Der in Berlin-Neukölln lebende Psychologe und Soziologe Kazim Erdogan über Männergewalt, Jihadismus und Prävention

Ihnen wurde in der Presse schon mal der Titel »Kalif von Neukölln« verliehen, weil Sie den Verein »Aufbruch Neukölln« gegründet haben. Welche Ziele verfolgen Sie damit?

Ich wollte mich für benachteiligte Familien in Neukölln einsetzen. Es ging mir dabei nicht nur um Familien mit Migrationsgeschichte, sondern um alle Familien, in denen es generell Probleme gibt, die Beratung im Bereich Erziehung und Bildung benötigen.

Warum haben Sie in Ihrem Verein auf die Einrichtung von Vätergruppen so großen Wert gelegt?

Wir müssen die Väter bei der Erziehung und Bildung mit ins Boot holen. Gerade die Jungen brauchen ihre Väter als Vorbilder. Wir wollen, dass die Väter und Männer in allen gesellschaftlichen Bereichen mehr mitwirken. Deshalb haben wir die Vätergruppen gegründet. Wir treffen uns jede Woche und reden über alle Themen, die im Leben eines Menschen eine Rolle spielen. Wir sprechen über Kindererziehung und Gewalt. Aber auch über Begriffe wie Ehre, Erziehung, die Rolle der Frau, des Islams und des Christentums und über das leidige Thema »Integration«, was ich ja als Integration gar nicht bezeichnen will. Wir reden über Inklusion und Partizipation und gesunde Ernährung. Wir laden aus unterschiedlichen Institutionen Fachleute ein, die aufklären. Es gibt also kein Tabuthema, das wir nicht behandeln.

Bei Ihnen haben Männer das Weinen gelernt, heißt es. Wie erreichen Sie das?

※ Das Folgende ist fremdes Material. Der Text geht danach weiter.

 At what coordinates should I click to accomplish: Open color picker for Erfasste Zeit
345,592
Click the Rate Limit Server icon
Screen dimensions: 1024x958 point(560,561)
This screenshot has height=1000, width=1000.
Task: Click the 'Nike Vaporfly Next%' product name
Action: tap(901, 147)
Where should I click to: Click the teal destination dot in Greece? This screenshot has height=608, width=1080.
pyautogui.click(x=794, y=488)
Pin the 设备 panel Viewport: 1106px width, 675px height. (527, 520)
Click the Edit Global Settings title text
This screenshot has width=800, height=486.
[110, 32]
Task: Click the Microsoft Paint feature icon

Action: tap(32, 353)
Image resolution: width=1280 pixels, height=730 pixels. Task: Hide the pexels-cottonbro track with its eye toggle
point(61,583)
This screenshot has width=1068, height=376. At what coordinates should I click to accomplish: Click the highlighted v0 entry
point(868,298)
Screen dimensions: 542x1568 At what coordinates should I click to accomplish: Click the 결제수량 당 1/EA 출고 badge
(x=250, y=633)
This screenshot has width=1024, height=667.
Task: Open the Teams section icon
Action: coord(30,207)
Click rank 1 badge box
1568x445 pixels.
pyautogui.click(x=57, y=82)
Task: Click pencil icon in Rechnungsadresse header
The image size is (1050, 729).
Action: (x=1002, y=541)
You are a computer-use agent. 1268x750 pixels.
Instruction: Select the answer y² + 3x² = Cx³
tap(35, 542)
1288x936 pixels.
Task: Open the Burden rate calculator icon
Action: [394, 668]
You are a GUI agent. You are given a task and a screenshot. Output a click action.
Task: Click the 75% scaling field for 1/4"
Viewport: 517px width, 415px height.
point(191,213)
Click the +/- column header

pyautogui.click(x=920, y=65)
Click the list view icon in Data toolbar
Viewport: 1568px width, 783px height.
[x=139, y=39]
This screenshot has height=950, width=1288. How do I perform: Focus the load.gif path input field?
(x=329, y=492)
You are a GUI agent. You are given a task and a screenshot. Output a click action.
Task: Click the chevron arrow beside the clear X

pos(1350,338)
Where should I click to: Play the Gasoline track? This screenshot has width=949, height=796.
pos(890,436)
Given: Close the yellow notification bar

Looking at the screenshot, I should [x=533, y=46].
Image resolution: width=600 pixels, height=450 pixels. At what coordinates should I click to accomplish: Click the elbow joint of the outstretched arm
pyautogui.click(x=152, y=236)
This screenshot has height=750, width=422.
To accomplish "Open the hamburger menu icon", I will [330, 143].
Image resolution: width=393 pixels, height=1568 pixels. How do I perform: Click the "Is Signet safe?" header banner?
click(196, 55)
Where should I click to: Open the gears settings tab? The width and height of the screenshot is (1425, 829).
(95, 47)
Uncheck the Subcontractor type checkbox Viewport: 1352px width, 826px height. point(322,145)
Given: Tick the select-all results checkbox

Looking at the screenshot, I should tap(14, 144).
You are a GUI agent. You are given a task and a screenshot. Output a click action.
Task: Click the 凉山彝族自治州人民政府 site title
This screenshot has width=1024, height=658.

Wenn Männern, die für Gewalt in der Familie verantwortlich sind, klar wird, was sie den Menschen angetan haben, dann kann es vorkommen, dass sie weinen. Es bedarf allerdings einer bestimmten Gesprächsatmosphäre, damit sich die Männer öffnen und die Vorwürfe an sich heranlassen. Oft gelingt das nicht, oft bleiben sie hart wie ein Stein am Berg Ararat.

Können Sie sich vorstellen, auch eine Atmosphäre zu schaffen, die überzeugte Islamisten zum Weinen bringt?

Bei einem überzeugten Islamisten ist die Wahrscheinlichkeit, dass ich ihn zur Umkehr bewegen kann, kleiner als bei einem Mann, der Gewalt in der Familie ausgeübt hat. Doch auch das schließe ich nicht aus. Dazu bedarf es einer längeren intensiven Arbeit mit den Menschen. Die Gespräche müssen auf gleicher Augenhöhe und in einer Sprache geführt weden, die die Betroffenen verstehen.

Kamen schon Islamisten zu Ihren Gesprächsveranstaltungen?

Ja, das ist schon öfter geschehen. Erst in der letzten Woche sprach ich mit zwei jungen Muslimen, die sich innerhalb weniger Wochen radikalisiert haben. Sie haben sich innerhalb kurzer Zeit von der weltlichen Gesellschaft abgewandt und nur noch den Koran als gültige Instanz akzeptiert. Natürlich kann man mit wenigen Gesprächen keine Veränderung bewirken.

Wie erklären Sie es sich, dass junge Menschen, die oft eine sehr weltliche Lebensweise hatten, auf einmal radikale Islamisten werden?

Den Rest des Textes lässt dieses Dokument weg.